Trampolining in C

Consider the following JavaScript program that sums all the integers from $1$ to $n$:

function sum(n) {
  if (n == 0) return 0;
  return n + sum(n - 1);
}
console.log(sum(50000));

This recursive function overflows the stack for large values of $n$.

A well-known technique to constrain the stack usage of such a function and, thus, achieve the effects of tail call elimination is to perform the so-called trampolining transformation.

Trampolining is a transformation upon a CPS (continuation-passing style) program that packages up all calls (which are inherently tail calls under CPS) as thunks and returns those instead. By doing this, the entire control flow of a program can be evaluated using an evaluator that loops and evaluates consecutive thunks.

Performing the trampolining transformation on the sum function from above could yield something like the following:

function sum(n, k) {
  function go(n, k) {
    if (n == 0) return { f: k, xs: [0] }; // k(0)
	// go(n - 1, x => k(n + x))	
    return { f: go, xs: [n - 1, x => ({ f: k, xs: [n + x] })] }; 
  }
  // seed evaluator w/ user's invocation
  var th = { f: go, xs: [n, k] };
  while (th = th.f.apply(null, th.xs));
}
sum(50000, console.log);

Here, you can see that, instead of evaluating a tail call $f(x_1, x_2, \ldots, x_n)$, the function returns a thunk representing the call, { f: $f$, xs: [$x_1, x_2, \ldots, x_n$] }. This transformation means the evaluator can loop and iteratively perform the next control flow transfer (as each thunk encodes a continuation that itself encodes “what to do next”).

This technique relies heavily on two features available in JavaScript:

Higher-order functions: capturing anonymous functions are vital for this to work. The recursive call to go must pass a continuation: x => k(n + x). This anonymous function can not easily be hoisted to the top-level as it contains free variables (k and n). So, adapting this code to C means we’ll need to explicitly represent closures (a code pointer and environment providing values to the free variables) in our code.
Ability to invoke arbitrary functions with arbitrary arguments: the benefit of dynamically-typed scripting languages such as JavaScript is the ability to freely invoke any function with any arguments at runtime. The ease of doing this is relied upon by the looping thunk evaluator while (th = th.f.apply(null, th.xs));. We can do this in C if we dynamically construct call sites using a library such as dyncall.

The resultant code, in C, is provided at the GitHub gist below: This code uses talloc to avoid manually tracking memory ourselves (we just collate allocations under a shared context node and free all of it at the end).

If we run this under valgrind, we’ll see how expensive it is:

~ » valgrind ./sum              
result = 1250025000
==104185== 
==104185== HEAP SUMMARY:
==104185==     in use at exit: 0 bytes in 0 blocks
==104185==   total heap usage: 300,011 allocs, 300,011 frees, 244,010,476 bytes allocated
==104185== 
==104185== All heap blocks were freed -- no leaks are possible
==104185== 
==104185== For lists of detected and suppressed errors, rerun with: -s
==104185== ERROR SUMMARY: 0 errors from 0 contexts (suppressed: 0 from 0)

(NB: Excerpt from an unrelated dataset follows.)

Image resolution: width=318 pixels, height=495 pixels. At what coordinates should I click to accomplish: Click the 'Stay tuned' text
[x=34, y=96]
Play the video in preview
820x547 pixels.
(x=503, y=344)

So, we may have attained guaranteed tail call elimination but at the cost of an exorbitant amount of heap overhead. Of course, there’s overhead in the code above that could easily be replaced with returning pointers to static memory (that wouldn’t impede the functionality of the program). There’s also lots of associated cost of producing dynamic calls in C.

It’s clear that this isn’t an effective transformation in the context of C but, perhaps, it could be used as some kind of program obfuscation method as we’ve noted that we encode the entire control flow of CPS programs and their evaluation in this manner.